Nadella also said that it sometimes can't meet location demands. "Sometimes you may have to say no to some of the demand, including some of the OpenAI demand," he said. "Because sometimes [OpenAI CEO] Sam [Altman] may say, 'Hey, give me build me a dedicated, multi gigawatt datacenter in one location for training.' That makes sense from an OpenAI perspective, but doesn't make sense from a long-term infrastructure build out for Azure."
The implications are far reaching, well beyond just Microsoft.
- If Microsoft's data centers can't get power, then there's a pretty good chance that the other datacenters from Amazon, Google, etcetera are having power problems as well. This will not be a problem solved by switching providers and if it is, that's bad news for Microsoft.

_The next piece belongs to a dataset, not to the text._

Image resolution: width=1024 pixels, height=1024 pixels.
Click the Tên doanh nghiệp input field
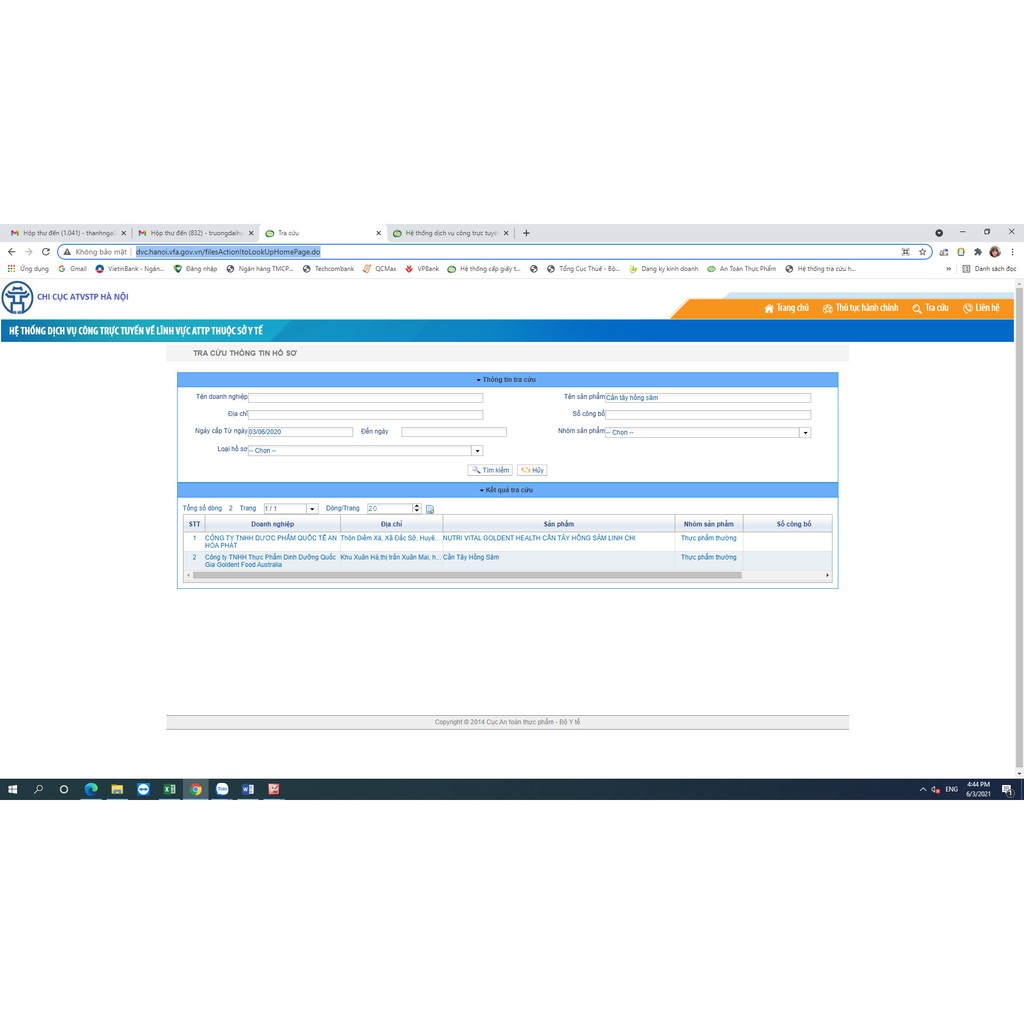coord(365,398)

- If Microsoft is sitting on a bunch of unused products, why should it order anymore? The same goes for the competition. If many of them are having trouble powering their datacenters with their existing deployments, should they be in a rush to purchase and deploy more?
- How severely will this impact Microsoft's growth plans and projections? Nadella did not go into detail on how many datacenters are impacted. If it's only one data center, that's not too bad period but if it's across multiple data centers, then that could have an impact on Microsoft's AI rollout. And by extension, it will impact OpenAI as well which is dependent on Microsoft data centers for its growth.
I have a query in to Microsoft, I will let you know if it comments.